Eğer bir akıl, nefsi kayıt altına alamıyorsa, ona akıl denilemez.
Akıl ancak nefsânî arzuları kayıt altına aldığı sürece itibar görür. İmdi kişi bu cevherden mahrum kalırsa, vücudu boş bir ağırlıktan ibâret kalır.
Hiçbir değer arzetmez. Fakat, aklı mükemmel olup da kemâle ererse, işte o zaman o insan, o cevher sâyesinde kralların tacı olur.

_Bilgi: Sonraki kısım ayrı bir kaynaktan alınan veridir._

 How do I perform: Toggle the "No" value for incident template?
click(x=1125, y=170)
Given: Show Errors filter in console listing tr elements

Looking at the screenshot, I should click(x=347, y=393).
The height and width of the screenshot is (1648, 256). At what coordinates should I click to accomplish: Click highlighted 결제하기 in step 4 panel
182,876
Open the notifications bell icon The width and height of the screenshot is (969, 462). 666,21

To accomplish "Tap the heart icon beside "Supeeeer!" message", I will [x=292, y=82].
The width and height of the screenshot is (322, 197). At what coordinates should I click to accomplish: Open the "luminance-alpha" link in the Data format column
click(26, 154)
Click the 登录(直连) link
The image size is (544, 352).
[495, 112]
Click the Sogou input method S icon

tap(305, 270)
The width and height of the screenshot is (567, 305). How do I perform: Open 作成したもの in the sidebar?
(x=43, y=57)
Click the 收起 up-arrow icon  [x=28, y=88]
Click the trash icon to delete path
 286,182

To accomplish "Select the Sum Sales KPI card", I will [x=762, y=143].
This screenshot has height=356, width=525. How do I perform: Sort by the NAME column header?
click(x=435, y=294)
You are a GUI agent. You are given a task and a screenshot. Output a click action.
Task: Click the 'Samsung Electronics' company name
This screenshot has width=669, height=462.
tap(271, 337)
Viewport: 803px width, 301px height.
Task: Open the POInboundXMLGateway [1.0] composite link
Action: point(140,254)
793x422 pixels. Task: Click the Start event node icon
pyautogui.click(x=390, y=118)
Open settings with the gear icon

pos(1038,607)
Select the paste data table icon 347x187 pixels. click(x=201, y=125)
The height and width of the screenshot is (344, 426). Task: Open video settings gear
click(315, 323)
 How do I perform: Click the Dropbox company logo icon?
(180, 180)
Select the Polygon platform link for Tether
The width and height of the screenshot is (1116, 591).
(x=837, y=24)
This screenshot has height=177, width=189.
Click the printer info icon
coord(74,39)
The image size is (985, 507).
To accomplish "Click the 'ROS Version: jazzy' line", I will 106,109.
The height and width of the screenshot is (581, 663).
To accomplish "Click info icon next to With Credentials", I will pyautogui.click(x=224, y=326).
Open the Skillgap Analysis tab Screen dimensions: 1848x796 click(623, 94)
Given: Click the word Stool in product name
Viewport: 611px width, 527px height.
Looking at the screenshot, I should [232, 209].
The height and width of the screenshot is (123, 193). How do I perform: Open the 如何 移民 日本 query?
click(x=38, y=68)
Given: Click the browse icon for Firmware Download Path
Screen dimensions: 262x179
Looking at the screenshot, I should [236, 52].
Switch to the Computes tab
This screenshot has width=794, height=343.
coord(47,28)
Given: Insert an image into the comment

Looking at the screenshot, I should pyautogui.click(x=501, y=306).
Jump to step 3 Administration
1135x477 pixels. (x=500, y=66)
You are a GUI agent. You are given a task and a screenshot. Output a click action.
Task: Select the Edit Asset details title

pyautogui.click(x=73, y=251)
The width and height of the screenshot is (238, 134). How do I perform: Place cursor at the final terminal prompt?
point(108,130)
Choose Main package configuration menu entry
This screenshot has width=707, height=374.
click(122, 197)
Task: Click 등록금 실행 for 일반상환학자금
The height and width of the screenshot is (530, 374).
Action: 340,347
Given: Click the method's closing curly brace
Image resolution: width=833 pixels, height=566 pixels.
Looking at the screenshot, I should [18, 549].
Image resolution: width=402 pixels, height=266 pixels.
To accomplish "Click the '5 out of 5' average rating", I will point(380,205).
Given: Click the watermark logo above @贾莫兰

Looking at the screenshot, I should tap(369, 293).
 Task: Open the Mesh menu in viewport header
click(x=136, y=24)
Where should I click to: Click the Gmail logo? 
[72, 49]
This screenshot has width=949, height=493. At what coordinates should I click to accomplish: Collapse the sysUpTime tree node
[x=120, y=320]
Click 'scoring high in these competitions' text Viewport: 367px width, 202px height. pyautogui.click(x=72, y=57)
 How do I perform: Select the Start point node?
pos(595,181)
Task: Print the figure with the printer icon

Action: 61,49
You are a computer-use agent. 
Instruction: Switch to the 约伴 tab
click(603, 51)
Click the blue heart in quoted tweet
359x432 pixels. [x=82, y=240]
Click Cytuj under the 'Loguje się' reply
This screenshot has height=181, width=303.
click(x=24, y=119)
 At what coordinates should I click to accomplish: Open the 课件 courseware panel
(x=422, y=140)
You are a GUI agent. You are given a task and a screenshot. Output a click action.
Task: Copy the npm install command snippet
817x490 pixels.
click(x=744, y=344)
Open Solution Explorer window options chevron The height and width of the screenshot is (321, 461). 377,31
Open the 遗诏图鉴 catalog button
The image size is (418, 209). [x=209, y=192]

Akıl mertebelerinin başında, kişiyi yalan ve bencillikten kurtarması gelir.
Boş iddialardan, alırım veririm gibi gülünç sözlerden alıkoyması gerekir.
Akıl cevheriyle süslenen kişide akıl, en üst dereceyi ihrâz eder. Ne var ki kişi, yine tevâzûdan vazgeçmemeli… ilk yaratılışını ve son gireceği yeri düşünmeli!
Bu ikisi arasında, itidalden ayrılmamalı! Söz ve davranışlarını ona göre ayarlamalıdır.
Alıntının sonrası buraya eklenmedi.